*TASK INPUT*

****************************************

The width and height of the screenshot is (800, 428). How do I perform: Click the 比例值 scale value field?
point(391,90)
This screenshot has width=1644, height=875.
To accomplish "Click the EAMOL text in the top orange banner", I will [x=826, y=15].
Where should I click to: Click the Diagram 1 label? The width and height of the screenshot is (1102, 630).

****************************************

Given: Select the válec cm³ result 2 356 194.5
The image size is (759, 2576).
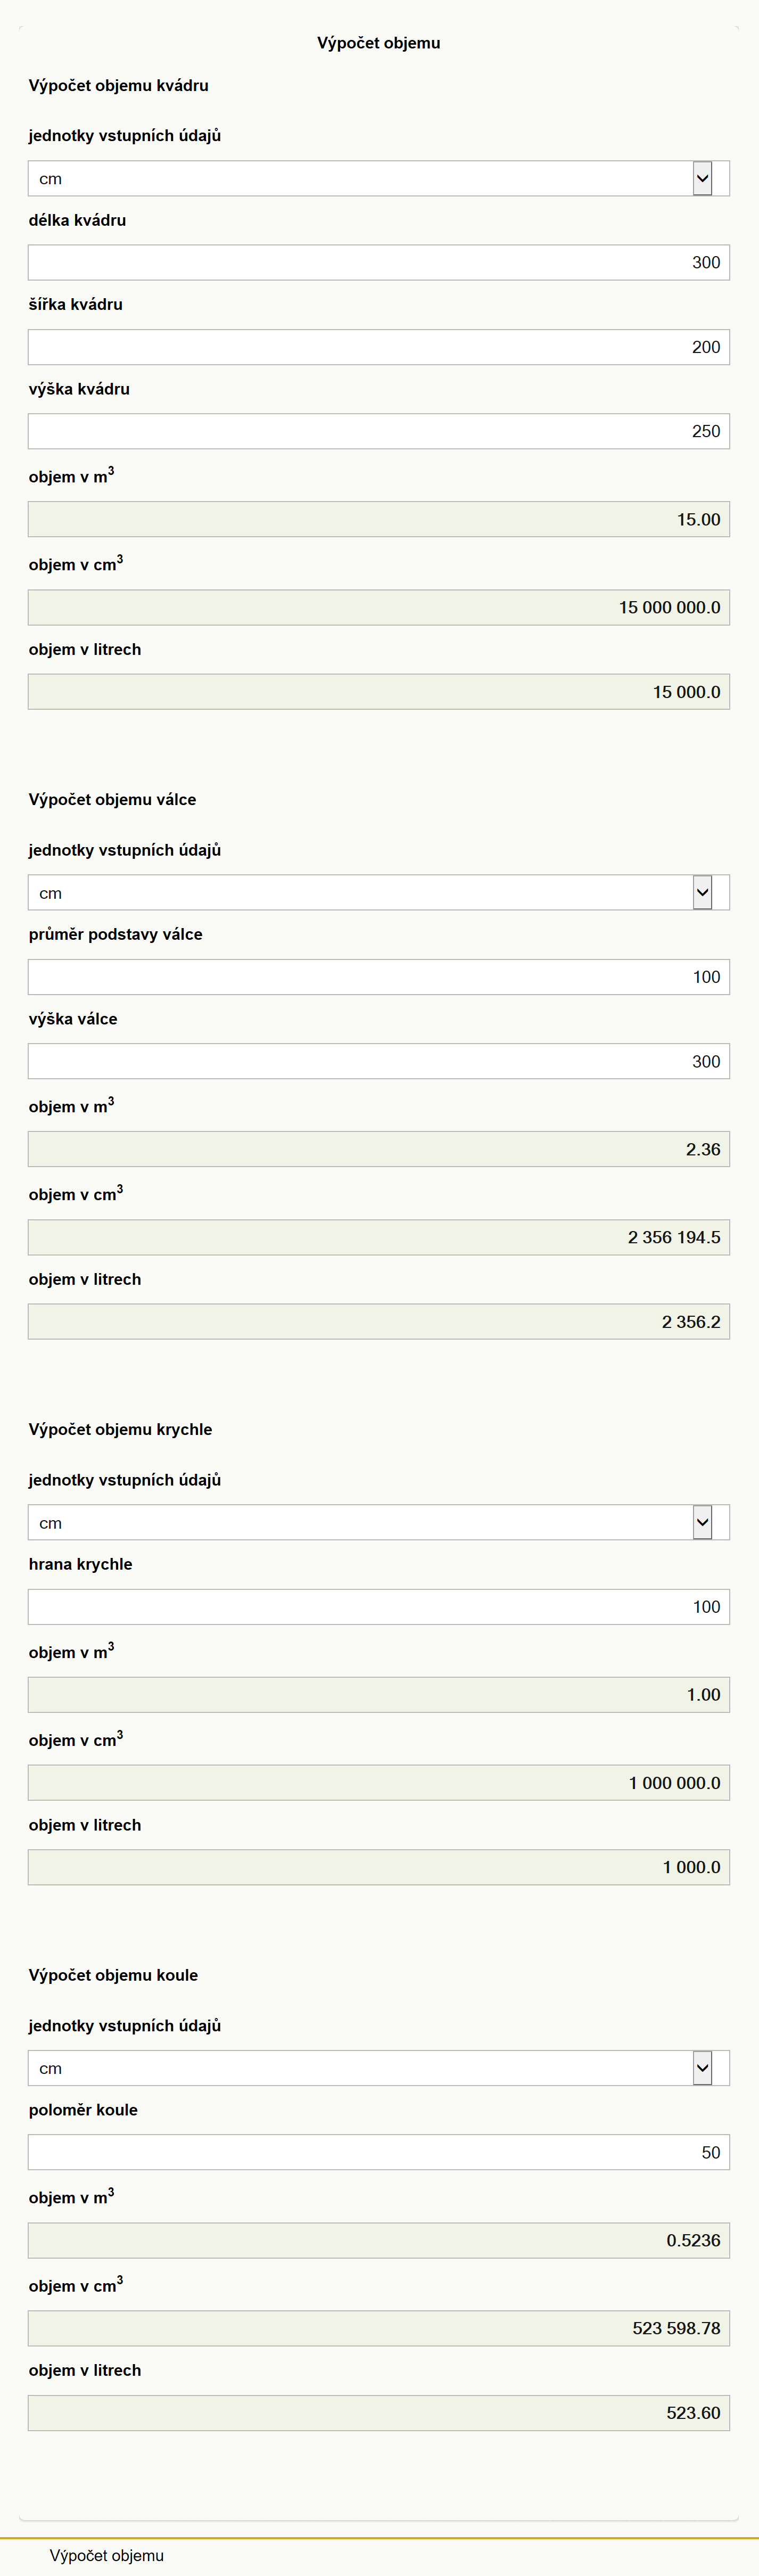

****************************************

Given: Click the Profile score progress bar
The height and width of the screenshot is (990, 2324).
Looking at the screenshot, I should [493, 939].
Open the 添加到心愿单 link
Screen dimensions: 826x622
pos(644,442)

****************************************

*EXERCISE GOAL*
Copy out the records word for word, everything from the line containing "The width and height of the screenshot is (800, 428)." down to the line containing "will [x=826, y=15].", both included, and nothing more.

*TASK SOLUTION*
The width and height of the screenshot is (800, 428). How do I perform: Click the 比例值 scale value field?
point(391,90)
This screenshot has width=1644, height=875.
To accomplish "Click the EAMOL text in the top orange banner", I will [x=826, y=15].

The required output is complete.